TASK DETAILS | Exactly as shown, give the full listing again.

START SUPPLIED RECORDS

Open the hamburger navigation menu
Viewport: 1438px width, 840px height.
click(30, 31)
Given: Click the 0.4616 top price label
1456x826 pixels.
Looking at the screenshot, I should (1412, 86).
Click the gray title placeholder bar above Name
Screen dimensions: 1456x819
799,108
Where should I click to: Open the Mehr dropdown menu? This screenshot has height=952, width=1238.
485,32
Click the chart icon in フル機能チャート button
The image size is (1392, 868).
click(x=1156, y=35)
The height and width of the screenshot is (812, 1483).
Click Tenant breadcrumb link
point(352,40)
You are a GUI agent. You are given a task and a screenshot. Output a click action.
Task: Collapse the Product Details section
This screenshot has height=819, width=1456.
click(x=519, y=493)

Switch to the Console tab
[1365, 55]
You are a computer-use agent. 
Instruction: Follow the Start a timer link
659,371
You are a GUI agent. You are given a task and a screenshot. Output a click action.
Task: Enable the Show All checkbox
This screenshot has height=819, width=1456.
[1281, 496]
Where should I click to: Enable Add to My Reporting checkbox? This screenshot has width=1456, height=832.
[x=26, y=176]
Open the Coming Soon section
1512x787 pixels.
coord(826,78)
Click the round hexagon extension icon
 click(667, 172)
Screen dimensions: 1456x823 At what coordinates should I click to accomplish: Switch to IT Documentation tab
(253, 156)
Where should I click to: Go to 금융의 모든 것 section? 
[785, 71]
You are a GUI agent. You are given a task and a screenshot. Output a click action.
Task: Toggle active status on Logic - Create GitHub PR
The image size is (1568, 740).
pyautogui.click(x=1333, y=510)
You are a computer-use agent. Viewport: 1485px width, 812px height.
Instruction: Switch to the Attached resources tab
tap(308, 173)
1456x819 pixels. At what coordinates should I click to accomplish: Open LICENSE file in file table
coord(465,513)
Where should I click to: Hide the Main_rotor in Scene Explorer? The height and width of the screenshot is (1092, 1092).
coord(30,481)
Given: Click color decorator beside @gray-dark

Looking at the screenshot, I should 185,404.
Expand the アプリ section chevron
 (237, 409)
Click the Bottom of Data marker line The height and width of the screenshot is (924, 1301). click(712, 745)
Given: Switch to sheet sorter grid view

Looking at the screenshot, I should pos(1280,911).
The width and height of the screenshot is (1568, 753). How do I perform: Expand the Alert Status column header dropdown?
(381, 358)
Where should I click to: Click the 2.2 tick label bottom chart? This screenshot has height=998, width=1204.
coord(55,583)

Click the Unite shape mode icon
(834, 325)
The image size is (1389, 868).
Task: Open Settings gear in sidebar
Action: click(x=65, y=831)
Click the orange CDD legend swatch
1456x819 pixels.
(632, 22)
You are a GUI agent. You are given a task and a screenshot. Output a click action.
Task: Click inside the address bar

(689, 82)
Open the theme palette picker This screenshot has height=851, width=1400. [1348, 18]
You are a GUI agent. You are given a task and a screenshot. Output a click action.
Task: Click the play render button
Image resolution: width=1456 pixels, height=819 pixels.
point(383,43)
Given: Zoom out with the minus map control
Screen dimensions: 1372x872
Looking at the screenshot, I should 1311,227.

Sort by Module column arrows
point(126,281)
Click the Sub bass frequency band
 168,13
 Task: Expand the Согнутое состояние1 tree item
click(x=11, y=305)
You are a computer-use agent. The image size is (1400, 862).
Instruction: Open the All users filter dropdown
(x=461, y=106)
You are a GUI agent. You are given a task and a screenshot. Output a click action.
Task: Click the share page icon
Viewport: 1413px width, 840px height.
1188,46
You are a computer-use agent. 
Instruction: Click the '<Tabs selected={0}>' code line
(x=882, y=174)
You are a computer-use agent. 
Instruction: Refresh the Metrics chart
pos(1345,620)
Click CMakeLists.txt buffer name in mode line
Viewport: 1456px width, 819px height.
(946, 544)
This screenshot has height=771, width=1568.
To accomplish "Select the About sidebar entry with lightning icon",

END SUPPLIED RECORDS

ANSWER TO THE PROBLEM |
Open the hamburger navigation menu
Viewport: 1438px width, 840px height.
click(30, 31)
Given: Click the 0.4616 top price label
1456x826 pixels.
Looking at the screenshot, I should (1412, 86).
Click the gray title placeholder bar above Name
Screen dimensions: 1456x819
799,108
Where should I click to: Open the Mehr dropdown menu? This screenshot has height=952, width=1238.
485,32
Click the chart icon in フル機能チャート button
The image size is (1392, 868).
click(x=1156, y=35)
The height and width of the screenshot is (812, 1483).
Click Tenant breadcrumb link
point(352,40)
You are a GUI agent. You are given a task and a screenshot. Output a click action.
Task: Collapse the Product Details section
This screenshot has height=819, width=1456.
click(x=519, y=493)

Switch to the Console tab
[1365, 55]
You are a computer-use agent. 
Instruction: Follow the Start a timer link
659,371
You are a GUI agent. You are given a task and a screenshot. Output a click action.
Task: Enable the Show All checkbox
This screenshot has height=819, width=1456.
[1281, 496]
Where should I click to: Enable Add to My Reporting checkbox? This screenshot has width=1456, height=832.
[x=26, y=176]
Open the Coming Soon section
1512x787 pixels.
coord(826,78)
Click the round hexagon extension icon
 click(667, 172)
Screen dimensions: 1456x823 At what coordinates should I click to accomplish: Switch to IT Documentation tab
(253, 156)
Where should I click to: Go to 금융의 모든 것 section? 
[785, 71]
You are a GUI agent. You are given a task and a screenshot. Output a click action.
Task: Toggle active status on Logic - Create GitHub PR
The image size is (1568, 740).
pyautogui.click(x=1333, y=510)
You are a computer-use agent. Viewport: 1485px width, 812px height.
Instruction: Switch to the Attached resources tab
tap(308, 173)
1456x819 pixels. At what coordinates should I click to accomplish: Open LICENSE file in file table
coord(465,513)
Where should I click to: Hide the Main_rotor in Scene Explorer? The height and width of the screenshot is (1092, 1092).
coord(30,481)
Given: Click color decorator beside @gray-dark

Looking at the screenshot, I should 185,404.
Expand the アプリ section chevron
 (237, 409)
Click the Bottom of Data marker line The height and width of the screenshot is (924, 1301). click(712, 745)
Given: Switch to sheet sorter grid view

Looking at the screenshot, I should pos(1280,911).
The width and height of the screenshot is (1568, 753). How do I perform: Expand the Alert Status column header dropdown?
(381, 358)
Where should I click to: Click the 2.2 tick label bottom chart? This screenshot has height=998, width=1204.
coord(55,583)

Click the Unite shape mode icon
(834, 325)
The image size is (1389, 868).
Task: Open Settings gear in sidebar
Action: click(x=65, y=831)
Click the orange CDD legend swatch
1456x819 pixels.
(632, 22)
You are a GUI agent. You are given a task and a screenshot. Output a click action.
Task: Click inside the address bar

(689, 82)
Open the theme palette picker This screenshot has height=851, width=1400. [1348, 18]
You are a GUI agent. You are given a task and a screenshot. Output a click action.
Task: Click the play render button
Image resolution: width=1456 pixels, height=819 pixels.
point(383,43)
Given: Zoom out with the minus map control
Screen dimensions: 1372x872
Looking at the screenshot, I should 1311,227.

Sort by Module column arrows
point(126,281)
Click the Sub bass frequency band
 168,13
 Task: Expand the Согнутое состояние1 tree item
click(x=11, y=305)
You are a computer-use agent. The image size is (1400, 862).
Instruction: Open the All users filter dropdown
(x=461, y=106)
You are a GUI agent. You are given a task and a screenshot. Output a click action.
Task: Click the share page icon
Viewport: 1413px width, 840px height.
1188,46
You are a computer-use agent. 
Instruction: Click the '<Tabs selected={0}>' code line
(x=882, y=174)
You are a computer-use agent. 
Instruction: Refresh the Metrics chart
pos(1345,620)
Click CMakeLists.txt buffer name in mode line
Viewport: 1456px width, 819px height.
(946, 544)
This screenshot has height=771, width=1568.
To accomplish "Select the About sidebar entry with lightning icon",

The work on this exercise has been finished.